The First and the Last: Junkers F.13 & Mistel 5

This article is part of a series:
  1. Revell 1/144 Junkers G.38
  2. Revell 1/72 Arado E.555
  3. The First and the Last: Junkers G.38 & Arado E.555
  4. Dragon 1/72 Mistel 5
  5. Revell 1/72 Junkers F.13
  6. The First and the Last: Junkers F.13 & Mistel 5

The eerie hissing sound of the three jet engines shattered the night's peace. No time to waste, every pound of fuel was precious. Taxiing the clunky looking but really solid Mistel, many controversial thoughts kept on crossing his mind. Approaching the beginning of the runway, he incrementally advanced the throttles to full thrust - those engines would stall just by breathing near them! With the superlative machine picking up speed, at 130 knots he gently pulled the stick back and, at around 170, he was airborne...

Four hours before...


He woke up after an eight hour restless sleep. It was eleven at night and most personnel here in Alt Daber Airfield would be long asleep. The night would come quite early this wintery time of the year and, apart from having an evening beer in the Officers Mess or even in a tavern at the nearby town of Wittstock, there was really not much to do in this remote Ostprignitz-Ruppin district, in the north-western Brandenburg.

Sleeping during the day and waking up when everyone else is asleep is not a normal thing a pilot would do at an airfield. Unless, of course, he would be on something special. Particularly if this pilot would be Oberstleutnant Alfihar “Alfi” Fuchs.

Afihar, now 40, might not be among the youngest Luftwaffe pilots, but certainly among the most charismatic. A born aviator, he obtained his pilot’s license during his early 20s and somehow managed to sneak into the then newly reformed , flying their corrugated Wunder Flugzeug, the .

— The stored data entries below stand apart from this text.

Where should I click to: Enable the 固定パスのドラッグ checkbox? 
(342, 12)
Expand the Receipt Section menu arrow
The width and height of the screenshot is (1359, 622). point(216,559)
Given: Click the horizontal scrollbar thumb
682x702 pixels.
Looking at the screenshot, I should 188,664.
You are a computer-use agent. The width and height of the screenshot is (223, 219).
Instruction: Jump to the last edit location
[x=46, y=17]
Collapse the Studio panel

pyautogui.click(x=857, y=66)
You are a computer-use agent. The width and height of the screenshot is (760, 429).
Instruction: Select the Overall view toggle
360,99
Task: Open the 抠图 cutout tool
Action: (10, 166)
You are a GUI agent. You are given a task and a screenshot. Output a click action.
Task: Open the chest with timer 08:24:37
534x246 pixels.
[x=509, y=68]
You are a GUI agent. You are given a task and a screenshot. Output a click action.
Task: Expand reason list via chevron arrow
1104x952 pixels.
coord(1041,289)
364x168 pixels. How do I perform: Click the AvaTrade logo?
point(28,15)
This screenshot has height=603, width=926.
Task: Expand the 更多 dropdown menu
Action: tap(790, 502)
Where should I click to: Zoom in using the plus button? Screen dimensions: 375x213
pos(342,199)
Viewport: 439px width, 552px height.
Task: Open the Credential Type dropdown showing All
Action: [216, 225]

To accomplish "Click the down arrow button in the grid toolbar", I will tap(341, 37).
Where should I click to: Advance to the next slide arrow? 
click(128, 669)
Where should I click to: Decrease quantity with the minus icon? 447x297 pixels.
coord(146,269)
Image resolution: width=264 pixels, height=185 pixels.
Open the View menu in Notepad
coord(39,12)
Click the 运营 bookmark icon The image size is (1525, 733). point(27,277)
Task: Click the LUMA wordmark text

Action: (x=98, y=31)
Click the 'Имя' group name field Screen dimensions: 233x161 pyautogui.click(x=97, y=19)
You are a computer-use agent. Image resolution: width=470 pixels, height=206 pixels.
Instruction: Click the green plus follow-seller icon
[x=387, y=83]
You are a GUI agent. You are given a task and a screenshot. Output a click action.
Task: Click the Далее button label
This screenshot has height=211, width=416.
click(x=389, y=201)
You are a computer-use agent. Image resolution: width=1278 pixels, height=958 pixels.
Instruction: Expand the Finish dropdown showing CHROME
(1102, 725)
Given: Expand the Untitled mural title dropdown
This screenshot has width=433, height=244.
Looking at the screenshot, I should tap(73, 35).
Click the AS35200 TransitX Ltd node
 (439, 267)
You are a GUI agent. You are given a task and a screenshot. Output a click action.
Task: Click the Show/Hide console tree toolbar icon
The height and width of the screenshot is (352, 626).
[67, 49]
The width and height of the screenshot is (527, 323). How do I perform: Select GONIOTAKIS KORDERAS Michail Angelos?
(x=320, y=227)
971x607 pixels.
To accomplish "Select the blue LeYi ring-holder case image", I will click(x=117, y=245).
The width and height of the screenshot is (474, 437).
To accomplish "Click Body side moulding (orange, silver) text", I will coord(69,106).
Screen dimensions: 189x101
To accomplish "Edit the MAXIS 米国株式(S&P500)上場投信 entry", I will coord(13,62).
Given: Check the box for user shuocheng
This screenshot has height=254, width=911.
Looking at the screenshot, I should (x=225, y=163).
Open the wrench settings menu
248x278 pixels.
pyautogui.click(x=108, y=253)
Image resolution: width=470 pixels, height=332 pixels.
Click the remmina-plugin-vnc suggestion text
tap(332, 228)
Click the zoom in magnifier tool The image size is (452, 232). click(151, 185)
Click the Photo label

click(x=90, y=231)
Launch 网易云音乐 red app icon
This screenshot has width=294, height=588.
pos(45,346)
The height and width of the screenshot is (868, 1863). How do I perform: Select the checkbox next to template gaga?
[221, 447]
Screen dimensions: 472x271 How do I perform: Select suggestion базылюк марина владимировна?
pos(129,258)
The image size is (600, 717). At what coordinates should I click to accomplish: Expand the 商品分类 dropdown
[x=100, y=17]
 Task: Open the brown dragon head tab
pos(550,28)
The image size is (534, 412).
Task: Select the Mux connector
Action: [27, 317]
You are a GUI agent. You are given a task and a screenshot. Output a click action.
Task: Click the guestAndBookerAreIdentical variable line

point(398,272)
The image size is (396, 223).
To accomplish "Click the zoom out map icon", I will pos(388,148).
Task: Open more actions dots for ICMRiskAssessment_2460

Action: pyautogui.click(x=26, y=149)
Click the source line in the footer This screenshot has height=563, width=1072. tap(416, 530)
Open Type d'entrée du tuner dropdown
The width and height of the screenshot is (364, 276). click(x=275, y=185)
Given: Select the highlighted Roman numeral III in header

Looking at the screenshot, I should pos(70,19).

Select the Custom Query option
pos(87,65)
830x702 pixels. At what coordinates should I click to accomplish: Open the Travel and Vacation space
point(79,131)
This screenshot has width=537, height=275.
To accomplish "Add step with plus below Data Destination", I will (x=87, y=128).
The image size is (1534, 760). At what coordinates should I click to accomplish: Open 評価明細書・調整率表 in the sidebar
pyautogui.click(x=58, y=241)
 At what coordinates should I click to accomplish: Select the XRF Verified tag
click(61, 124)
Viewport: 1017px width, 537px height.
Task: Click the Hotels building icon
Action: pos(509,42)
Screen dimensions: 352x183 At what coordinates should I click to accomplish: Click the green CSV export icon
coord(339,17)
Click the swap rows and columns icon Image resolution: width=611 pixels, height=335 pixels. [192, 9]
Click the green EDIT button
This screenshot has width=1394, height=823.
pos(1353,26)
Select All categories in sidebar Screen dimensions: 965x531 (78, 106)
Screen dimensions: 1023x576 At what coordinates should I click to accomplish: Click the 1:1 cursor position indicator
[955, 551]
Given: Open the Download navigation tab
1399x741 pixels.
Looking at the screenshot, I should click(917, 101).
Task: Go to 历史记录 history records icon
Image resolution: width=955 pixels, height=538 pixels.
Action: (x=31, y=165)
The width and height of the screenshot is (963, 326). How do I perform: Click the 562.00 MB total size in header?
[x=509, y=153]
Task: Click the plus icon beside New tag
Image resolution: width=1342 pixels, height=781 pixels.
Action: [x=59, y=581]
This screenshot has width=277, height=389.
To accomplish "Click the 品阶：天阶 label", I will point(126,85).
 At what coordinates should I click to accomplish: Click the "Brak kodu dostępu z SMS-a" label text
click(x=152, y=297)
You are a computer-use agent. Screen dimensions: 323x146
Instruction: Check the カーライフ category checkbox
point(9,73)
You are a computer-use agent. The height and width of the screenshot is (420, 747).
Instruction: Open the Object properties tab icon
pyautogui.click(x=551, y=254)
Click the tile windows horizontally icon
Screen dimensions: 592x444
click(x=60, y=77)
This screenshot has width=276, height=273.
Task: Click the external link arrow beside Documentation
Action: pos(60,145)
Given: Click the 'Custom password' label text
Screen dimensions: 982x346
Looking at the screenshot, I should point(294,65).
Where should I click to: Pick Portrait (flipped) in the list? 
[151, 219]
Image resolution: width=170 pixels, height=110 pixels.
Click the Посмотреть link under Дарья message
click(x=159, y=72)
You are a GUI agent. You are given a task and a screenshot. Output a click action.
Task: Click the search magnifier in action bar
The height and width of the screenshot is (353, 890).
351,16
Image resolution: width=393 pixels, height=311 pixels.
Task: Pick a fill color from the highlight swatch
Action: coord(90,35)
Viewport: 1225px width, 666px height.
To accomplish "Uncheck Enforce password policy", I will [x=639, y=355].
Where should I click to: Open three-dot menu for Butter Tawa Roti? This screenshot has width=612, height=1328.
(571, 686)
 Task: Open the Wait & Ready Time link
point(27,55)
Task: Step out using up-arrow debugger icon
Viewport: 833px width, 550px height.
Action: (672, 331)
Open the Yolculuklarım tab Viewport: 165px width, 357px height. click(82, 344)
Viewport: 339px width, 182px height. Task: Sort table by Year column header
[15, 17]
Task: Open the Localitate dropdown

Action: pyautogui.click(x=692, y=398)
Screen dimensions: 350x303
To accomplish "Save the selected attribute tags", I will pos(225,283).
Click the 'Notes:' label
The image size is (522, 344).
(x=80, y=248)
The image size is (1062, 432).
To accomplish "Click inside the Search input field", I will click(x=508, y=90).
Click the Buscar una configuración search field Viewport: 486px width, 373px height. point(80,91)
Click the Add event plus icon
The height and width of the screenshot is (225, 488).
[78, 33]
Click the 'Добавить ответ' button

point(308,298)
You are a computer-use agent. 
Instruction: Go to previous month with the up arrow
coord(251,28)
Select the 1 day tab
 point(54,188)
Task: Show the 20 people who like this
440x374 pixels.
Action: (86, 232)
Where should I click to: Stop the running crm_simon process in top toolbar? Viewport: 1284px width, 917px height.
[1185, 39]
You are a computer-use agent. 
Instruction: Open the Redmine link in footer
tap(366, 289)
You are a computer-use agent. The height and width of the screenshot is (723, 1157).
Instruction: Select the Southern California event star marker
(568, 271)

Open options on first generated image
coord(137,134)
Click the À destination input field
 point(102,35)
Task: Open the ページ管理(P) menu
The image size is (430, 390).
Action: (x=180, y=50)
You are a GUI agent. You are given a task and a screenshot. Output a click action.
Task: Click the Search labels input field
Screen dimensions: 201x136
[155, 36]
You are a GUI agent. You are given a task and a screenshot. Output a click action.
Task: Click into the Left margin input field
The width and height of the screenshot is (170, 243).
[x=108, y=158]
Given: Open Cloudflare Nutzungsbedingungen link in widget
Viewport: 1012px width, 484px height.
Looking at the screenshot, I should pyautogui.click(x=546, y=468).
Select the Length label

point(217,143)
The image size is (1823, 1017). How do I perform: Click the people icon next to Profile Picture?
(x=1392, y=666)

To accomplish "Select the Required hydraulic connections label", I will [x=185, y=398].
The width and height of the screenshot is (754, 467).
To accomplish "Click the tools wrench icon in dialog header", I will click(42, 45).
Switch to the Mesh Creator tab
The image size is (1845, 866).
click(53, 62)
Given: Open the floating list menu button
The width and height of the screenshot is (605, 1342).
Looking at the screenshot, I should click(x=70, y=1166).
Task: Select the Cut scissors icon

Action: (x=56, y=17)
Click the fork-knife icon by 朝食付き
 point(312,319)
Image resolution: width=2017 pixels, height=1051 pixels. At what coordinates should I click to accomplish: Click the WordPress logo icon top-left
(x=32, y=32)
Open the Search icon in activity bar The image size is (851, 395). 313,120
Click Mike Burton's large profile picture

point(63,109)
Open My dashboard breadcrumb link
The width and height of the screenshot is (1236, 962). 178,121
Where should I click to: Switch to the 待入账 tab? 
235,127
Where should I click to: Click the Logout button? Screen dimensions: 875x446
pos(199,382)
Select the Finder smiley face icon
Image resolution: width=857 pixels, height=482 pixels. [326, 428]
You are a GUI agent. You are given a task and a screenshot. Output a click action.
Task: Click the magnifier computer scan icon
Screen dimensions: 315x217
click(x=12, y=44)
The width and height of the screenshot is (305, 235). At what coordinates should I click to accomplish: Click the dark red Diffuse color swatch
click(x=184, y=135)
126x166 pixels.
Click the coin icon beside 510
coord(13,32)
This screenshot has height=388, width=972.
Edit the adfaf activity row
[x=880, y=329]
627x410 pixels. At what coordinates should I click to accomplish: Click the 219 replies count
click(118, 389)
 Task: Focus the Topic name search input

The F.13 itself, way ahead of its time, looked purely futuristic in that flimsy biplane era. All metal with strong structure, aerodynamically clean and with a luxurious passenger cabin, this was both a pilot and a passenger’s dream. Alfihar was dead sure that a fully enclosed cockpit would offer the bird many advantages, the only (but decisive) disadvantage being the unfamiliarity that would cause to most pilots of those purely “open cockpit” times.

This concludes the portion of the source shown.